HC01 is produced by a deterministic simulation engine that models a synthetic T2D patient population through a calibrated sequence of stochastic processes. Patient demographics, comorbidities, and social-determinant risk are sampled from distributions aligned to public U.S. population references (CDC National Diabetes Statistics Report, NHANES, HEDIS MY2023). Each patient's HbA1c trajectory is modeled as a mean-reverting stochastic process conditioned on adherence, treatment intensification, and seasonal variation. Medication adherence (MPR/PDC) is drawn from a Beta distribution and modified by prior-authorization outcomes, copay burden, and coverage disruptions. Complication incidence follows a proportional-hazards formulation with hazard ratios for HbA1c, disease duration, CKD stage, and blood pressure, calibrated to published rates. Encounter, lab, and medication-order streams are generated conditional on patient state at each quarter, with ordering rates aligned to HEDIS Comprehensive Diabetes Care benchmarks.
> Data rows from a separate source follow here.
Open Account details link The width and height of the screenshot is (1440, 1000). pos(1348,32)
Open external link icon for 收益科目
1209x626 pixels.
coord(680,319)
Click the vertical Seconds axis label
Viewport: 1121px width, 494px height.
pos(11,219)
A small, controlled fraction of anomalies (duplicate labs, implausible values, care gaps) is injected to support data-quality and anomaly-detection use cases.

All simulation is deterministic under a fixed integer seed. The full commercial product ships with a 12-metric benchmark validation report certifying fidelity to published clinical and utilization targets (Grade A+ at default parameters).

Methodology references

  • American Diabetes Association — Standards of Care 2024
  • CDC — National Diabetes Statistics Report 2022
  • UKPDS Outcomes Model 2 (Hayes et al., 2013)
  • NCQA HEDIS MY2023 — Comprehensive Diabetes Care
  • HCUP — National ED Survey / National Inpatient Sample
  • AHIP — Prior Authorization Survey 2023
  • Nathan et al. (2008) — Estimated Average Glucose equation
  • CAP Q-Probes — Critical lab notification study

Suggested evaluation workflow

  1. Schema & volume sanity check. Load all six CSVs, confirm row counts and join integrity on patient_id.
  2. Distribution checks. Verify baseline HbA1c mean (8.2%), BMI distribution (33.2 kg/m² mean), comorbidity prevalences, and insurance mix against the references above.
  3. Correlation checks. HbA1c–BMI correlation (~0.28), HbA1c–complication incidence monotonicity, adherence–outcome relationships.
  4. Longitudinal behavior. Plot individual HbA1c trajectories; verify mean reversion, seasonal component, and separation between adherent and non-adherent cohorts.
  5. Edge-case coverage. Review anomaly flags, critical-lab follow-up patterns, prior-auth denial cascades.

If the sample passes your evaluation, the full 25,000-patient product (plus ML feature pack and Grade A+ validation report) is available under commercial license.

Citation

If you use this sample in research or publication, please cite:

XpertSystems.ai (2026). HC01 — Synthetic Type 2 Diabetes Patient Dataset (Evaluation Sample), v1.0.0. https://xpertsystems.ai

Contact

License

This sample is released under Creative Commons Attribution–NonCommercial 4.0 International (CC BY-NC 4.0). You may use, share, and adapt the data for non-commercial research and evaluation purposes with attribution. Commercial use, redistribution as a data product, or inclusion in a commercial offering requires a separate commercial license from XpertSystems.ai.

All records are fully synthetic. No real patient data, PHI, or PII is present. Not intended for clinical use.